### Data to process

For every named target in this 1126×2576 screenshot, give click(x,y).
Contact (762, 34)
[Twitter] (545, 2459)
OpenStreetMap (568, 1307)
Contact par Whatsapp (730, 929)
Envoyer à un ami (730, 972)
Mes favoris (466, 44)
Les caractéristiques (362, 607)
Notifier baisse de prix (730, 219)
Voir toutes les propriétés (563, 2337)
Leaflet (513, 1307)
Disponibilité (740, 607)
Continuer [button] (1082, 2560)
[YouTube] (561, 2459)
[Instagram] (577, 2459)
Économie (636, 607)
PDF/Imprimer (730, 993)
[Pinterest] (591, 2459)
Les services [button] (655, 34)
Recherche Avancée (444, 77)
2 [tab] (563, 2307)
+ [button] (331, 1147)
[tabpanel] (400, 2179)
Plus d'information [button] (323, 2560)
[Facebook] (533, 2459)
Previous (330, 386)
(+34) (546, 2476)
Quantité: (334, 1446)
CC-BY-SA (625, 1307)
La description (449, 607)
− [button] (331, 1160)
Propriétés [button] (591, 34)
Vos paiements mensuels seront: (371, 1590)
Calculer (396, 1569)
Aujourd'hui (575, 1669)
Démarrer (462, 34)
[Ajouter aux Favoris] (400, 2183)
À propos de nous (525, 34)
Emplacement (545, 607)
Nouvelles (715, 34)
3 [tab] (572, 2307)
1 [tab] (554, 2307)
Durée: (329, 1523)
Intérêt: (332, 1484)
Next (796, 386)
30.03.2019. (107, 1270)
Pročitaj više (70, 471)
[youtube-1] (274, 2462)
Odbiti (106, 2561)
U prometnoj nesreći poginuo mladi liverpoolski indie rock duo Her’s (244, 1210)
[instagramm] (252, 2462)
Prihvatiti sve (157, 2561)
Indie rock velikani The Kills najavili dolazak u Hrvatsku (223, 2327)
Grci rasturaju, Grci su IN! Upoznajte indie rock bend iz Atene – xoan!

### Assignment
The answer is the lines above between the line holding "Les caractéristiques (362, 607)" and the line holding "Recherche Avancée (444, 77)", inclusive, each written out exactly, and no others.

### Response
Les caractéristiques (362, 607)
Notifier baisse de prix (730, 219)
Voir toutes les propriétés (563, 2337)
Leaflet (513, 1307)
Disponibilité (740, 607)
Continuer [button] (1082, 2560)
[YouTube] (561, 2459)
[Instagram] (577, 2459)
Économie (636, 607)
PDF/Imprimer (730, 993)
[Pinterest] (591, 2459)
Les services [button] (655, 34)
Recherche Avancée (444, 77)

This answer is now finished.